Q: What are your particular memories of that year?
A: Martin Luther King’s death stunned me. The tension, the riots in the city, the whole ugly issue of race finally coming to bite America’s ass. But even more, Bobby Kennedy’s. Not because he was better, but because it was the second in a row, in a month. Like a one-two punch—you barely stagger up, get your breath, then comes another one, and you’re flat again, you cannot breathe. Your heart breaks, it has a physical feeling to it. As far as the world being a rotten place, I didn’t have to be convinced. The mess looked familiar—flashbacks to childhood, the bombs over our heads, the uncertain future.
Q: Did you have a sense of being part of the national upheaval, or apart from it?

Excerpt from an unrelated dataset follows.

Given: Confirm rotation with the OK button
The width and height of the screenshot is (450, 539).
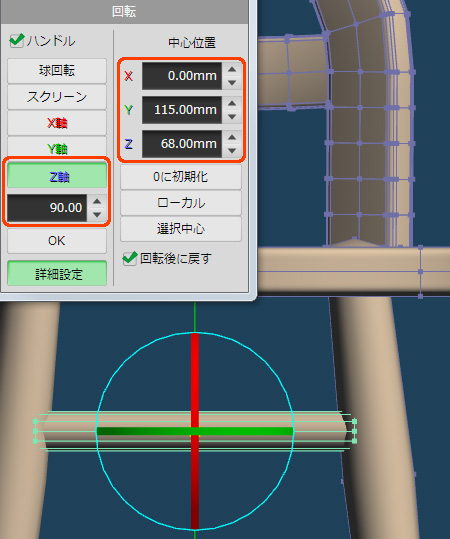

A: Both. Coming from Eastern Europe, sailing into New York, what struck me right away was the color—everything was in such bright color. Postwar Europe, even England, had no color. It was gray. The skies were gray, the people were gray. Nutrition was bad, everything was a struggle to survive, to rebuild. In Yugoslavia and Germany, you stumbled over bodies, bones, in the farm fields. It was grim. In America, it was like all the lights were on.
And in 1968 everything was incredibly alive in America. A sense of hope or energy—whatever it was, it really did transform the politics, the food, the art, the music, theater, books, maybe even how Americans looked at things, even through the tragedies. Let’s look at the results: the civil rights movement, that worked. Not perfect, but things happened, a shifting, an opening up. The anti-war movement made a tremendous impact—Johnson decided not to run again. The women’s movement, it changed everything. So, despite the awfulness, the sorrow, the losses, you felt the beginnings of a different kind of civilization, and so, okay, you felt hopeful.
And the demonstrations. I’d never seen anything like that—the freedom of being angry, being out in the streets and saying so, and nobody shoots you! I remember standing on Seventh Avenue and Sheridan Square when an anti-war demonstration came down the street. Huge, passionate crowd. Of course, they were greeted by some nasty people on the sidewalk, a few Bleecker Street storekeepers, some construction guys. Giving the finger, yelling “Go back to Russia!” Like the only people who would demonstrate against the war would be communists. It fascinates me how they always want to send kids to die to defend democracy, but have no tolerance for dissent. When you can send other people’s children to die, you can maintain your hypocrisy.
Q: Tell me about your students these days.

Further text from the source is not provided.